**PROBLEM REQUIREMENTS**
Up to and including the line holding "Google Play (468, 2183)", write out the data exactly from its first line, but not the pictures.

Stored data entries:
↓

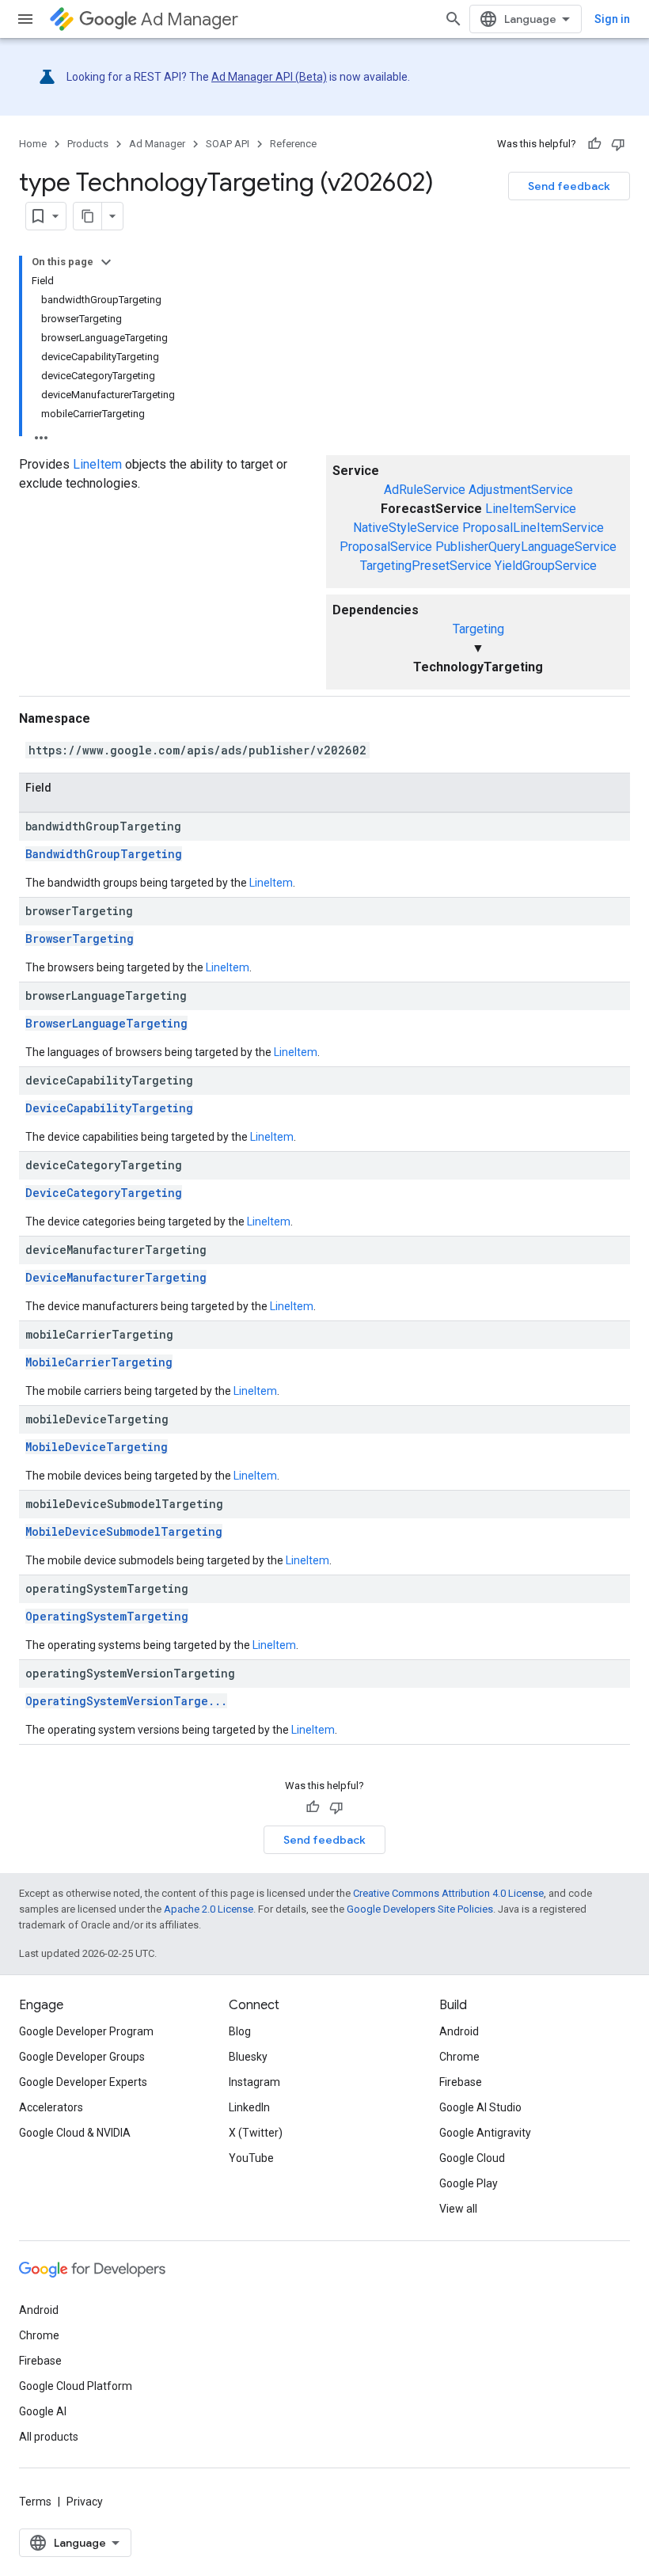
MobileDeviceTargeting (96, 1446)
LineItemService (530, 508)
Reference (293, 144)
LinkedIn (249, 2107)
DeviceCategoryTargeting (103, 1192)
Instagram (254, 2082)
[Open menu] (25, 19)
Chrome (459, 2056)
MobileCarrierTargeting (99, 1362)
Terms (35, 2501)
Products (87, 144)
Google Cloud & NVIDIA (75, 2132)
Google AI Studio (480, 2107)
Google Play (468, 2183)
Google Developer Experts (83, 2082)
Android (459, 2031)
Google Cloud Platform (75, 2386)
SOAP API (227, 144)
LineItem (97, 464)
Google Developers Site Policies (420, 1909)
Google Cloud (472, 2158)
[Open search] (453, 18)
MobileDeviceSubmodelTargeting (123, 1531)
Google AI (42, 2411)
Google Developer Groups (82, 2056)
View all (458, 2208)
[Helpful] (594, 144)
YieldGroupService (546, 565)
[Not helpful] (618, 144)
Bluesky (248, 2056)
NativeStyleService (406, 527)
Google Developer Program (86, 2031)
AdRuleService (424, 489)
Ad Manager (189, 19)
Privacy (84, 2501)
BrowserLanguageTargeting (106, 1023)
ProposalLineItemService (533, 527)
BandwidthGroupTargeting (103, 853)
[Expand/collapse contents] (106, 262)
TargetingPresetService (425, 565)
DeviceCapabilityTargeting (109, 1107)
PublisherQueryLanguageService (526, 546)
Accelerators (51, 2107)
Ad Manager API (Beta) (269, 76)
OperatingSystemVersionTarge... (126, 1700)
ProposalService (386, 546)
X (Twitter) (256, 2132)
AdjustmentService (521, 489)
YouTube (251, 2158)
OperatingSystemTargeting (106, 1616)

↑

**WRITTEN RESPONSE**
MobileDeviceTargeting (96, 1446)
LineItemService (530, 508)
Reference (293, 144)
LinkedIn (249, 2107)
DeviceCategoryTargeting (103, 1192)
Instagram (254, 2082)
[Open menu] (25, 19)
Chrome (459, 2056)
MobileCarrierTargeting (99, 1362)
Terms (35, 2501)
Products (87, 144)
Google Cloud & NVIDIA (75, 2132)
Google AI Studio (480, 2107)
Google Play (468, 2183)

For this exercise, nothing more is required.